December 16, 2015
New MOOC Available for Educators – Teaching and Course Design Address Students with Disabilities
More than 2 million New York state residents have a disability.
These people lag behind state residents without a disability by nearly 20 percent when it comes to completing a bachelor’s degree (Center for Independence of the Disabled, 2011).
“Accessibility: Designing and Teaching Courses for All Learners” is a free, six-week professional development course that will help participants gain a better understanding of accessibility as a civil rights issue and develop the knowledge and skills needed to design learning experiences that promote inclusive learning environments for all students, including those with disabilities.
Formatted as a free Massive Open Online Course, and known as “access MOOC,” the course will be presented in a live session beginning on Monday, Feb. 22, 2016, and subsequently will be available in an “on demand” format.
Participants will learn how to:
- recognize and address challenges faced by students with disabilities related to access, success, and completion
- articulate faculty and staff roles in reducing barriers for students with disabilities
- apply the principles of Universal Design for Learning (UDL) in designing accessible learning experiences
- analyze the benefits of Backward Design when developing learning experiences
- use government-wide Section 508 Accessibility Program standards and Web Content Accessibility 2.0 guidelines to create accessible courses
- determine which tools and techniques are appropriate based on course content.

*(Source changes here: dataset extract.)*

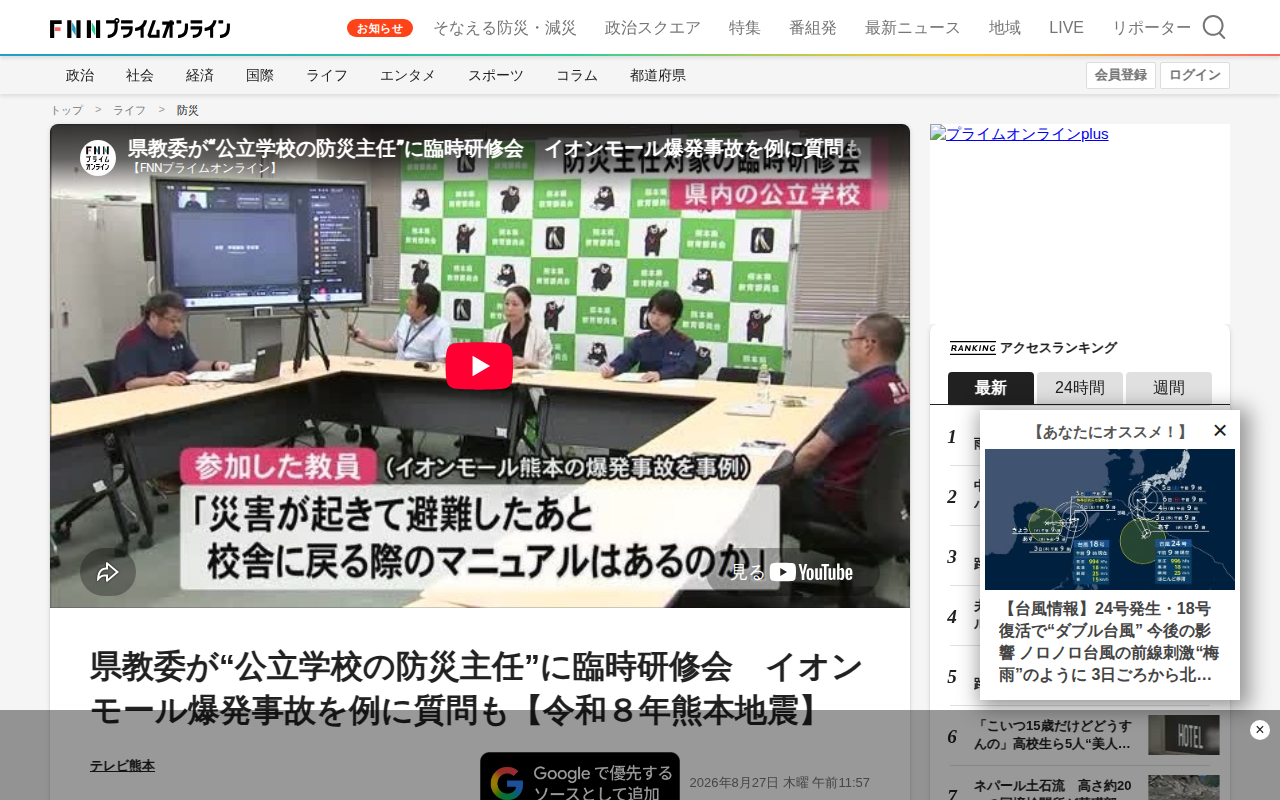
Task: Open the search magnifier icon
Action: point(1214,27)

Registration for access MOOC is available here.
This course was developed and will be taught by a collaborative team, which includes instructional designers, disability services professionals, technologists and faculty members from SUNY Empire State College and Buffalo State College, and was funded by a SUNY Innovative Instruction Technology Grant.
“The demand for online learning has increased exponentially during the last 10 years,” said Kathleen Stone, director for curriculum and instructional design for SUNY Empire and the principal investigator for the grant. “Access MOOC is aligned with Chancellor Zimpher's charge to leverage the flexibility of online learning to increase graduation rates for all student populations, including nontraditional and disabled students.”

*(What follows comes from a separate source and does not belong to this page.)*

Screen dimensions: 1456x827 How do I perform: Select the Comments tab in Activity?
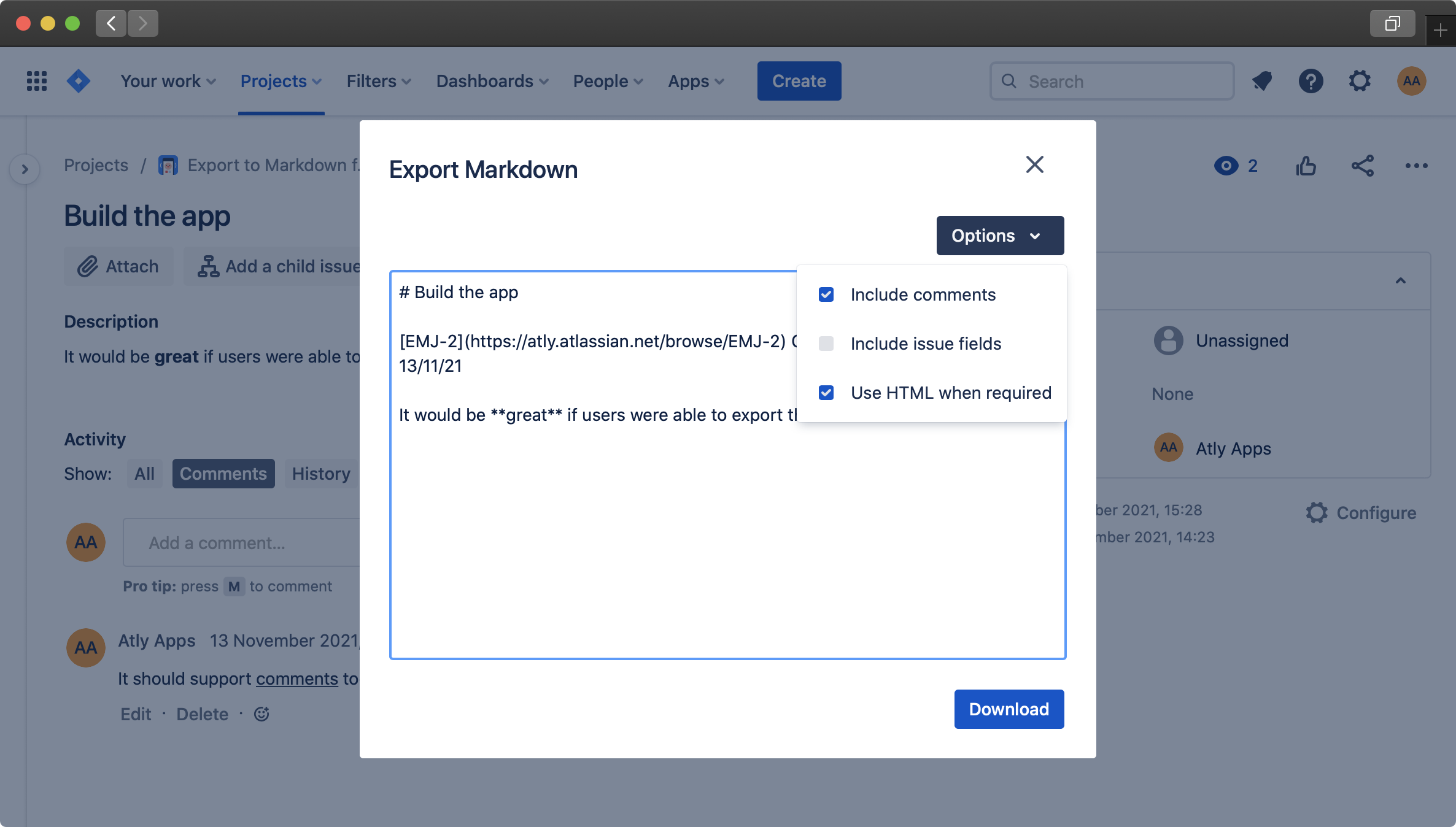223,473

Although MOOCs by their nature are provided entirely online, the course content address teaching and learning online, face to face and through a blend of both.
Stone added, “Online learning has the potential to reach learners whose access to higher education might otherwise be encumbered by time, place and space. When a disability is added to the equation, the same tools and designs that we use to provide access to higher education for so many can act as a barrier, if the creation of the teaching and learning environment is not carefully designed.”
Access MOOC comprises modules, which allows SUNY institutions to use any or all of the contents of the course with their professional development programs for all faculty and staff.
Course content also will be marked with creative commons licensing so that users know the content is Open Education Resource ready.
OERs are free and available for use, modification and reuse, to any individual, organization and institution around the world interested in using the content for education.
Participants also will have the opportunity to earn online digital badges, which recognize their mastery of each competency in a specific module, as well as one for the completing the entire course.